*GIVEN REQUEST*: Resume the article below about Clive Stafford Smith's Shire Hall talk comparing the UK and US justice systems, picking up right after its last sentence.

*PASSAGE PROVIDED*:
★ ★ ★ ★ ★ ★ ★
WHICH justice system is more flawed, the UK or US? And how do we ensure we don’t allow human rights abuses to happen under our watch? Those were the questions posed to a sell-out audience at Dorchester’s Shire Hall last week.

Patron at Shire Hall, Clive Stafford Smith, who lives in Dorset, is an international human rights lawyer who founded Reprieve. The organisation holds governments around the world to account and is currently working on behalf of more than 100 people facing the death penalty in 17 countries, and seven men imprisoned in Guantánamo Bay.

The organisation’s vision is a world free of execution, torture and detention without due process.

For his recent talk at Shire Hall Clive donated his time for free so that all the money raised from the event could go to funding the museum. The subject of the talk was whether the UK or US justice system was worse.

Speaking before the event, he said: “It’s about which is worse, the UK or US justice system. It’s taken me 10 years to realise that the UK system is more flawed than the US one. It’s a mess and I think we have no idea about how bad it is in this country. 89.6 per cent of the people we exonerated in the US, we did because we found evidence of innocence in the police file. In the UK you don’t get to see those files.”

Describing the UK system as ‘very flawed,’ Clive said that rather than ‘put our heads in the sand’ society needed to understand the flaws before it could start to solve them, but he added all too often we simply ‘covered up the flaws.’

Clive said a key issue was that in the US they could speak to jurors after the trial, something that does not happen in the UK. He said that one case, which he thought would be an open and shut case of acquittal, saw the jury deliberate for hours. They finally acquitted Clive’s client but when he asked the jury after why they had taken so long, the answer astounded him.
★ ★ ★ ★ ★ ★ ★
*SOURCE DATA*:
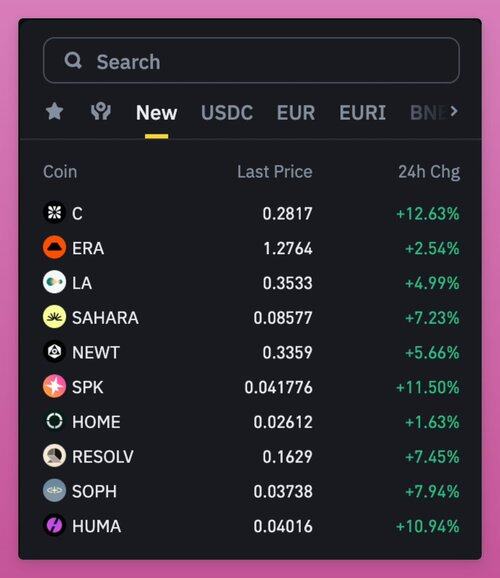500x578 pixels.
Task: Click the yellow SAHARA coin icon
Action: pyautogui.click(x=54, y=317)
★ ★ ★ ★ ★ ★ ★
*TASK ANSWER*:
He said: “One juror had come up with the bizarre theory that when I stood on the side of my foot in the closing argument that I was lying, and my client was allegedly guilty because every time I said he was not I was standing on the side of my foot. This was nonsense, of course, but at least I learned it, and I never stood on the side of my foot again. You would never discover such mad things in the UK.”

One of the issues he said faced in the UK was the understand of the terms ‘beyond reasonable doubt,’ the point by which jurors must consider a person to be guilty beyond in order to convict them. He added: “It’s society. We say it’s better for 99 guilty people to walk free rather than one innocent person to be wrongly convicted, but we don’t believe it.”

When asked why individuals and society in general has a responsibility to keep an eye out for justice abuses, Clive said: “My mother taught me that those people that are privileged have a duty to help those less privileged, in particular those that society teaches us to hate. I don’t know any one that society is taught to hate more than prisoners.”

Clive, who is a Dorset resident himself, said he wanted to work with Shire Hall because it was a place to not only educate but inspire the next generation though its work. Far from being a stuffy museum, they are bringing it to life by putting trials on in the courtroom with students taking the lead as jurors and bringing real historical cases to life.

He said: “I’m incredibly impressed with what they have done here. It’s a gorgeous courtroom. I think they have done a wonderful job. It brings everything alive. What we have to do with museums is make them living museums and that’s why it’s important to have trials here.”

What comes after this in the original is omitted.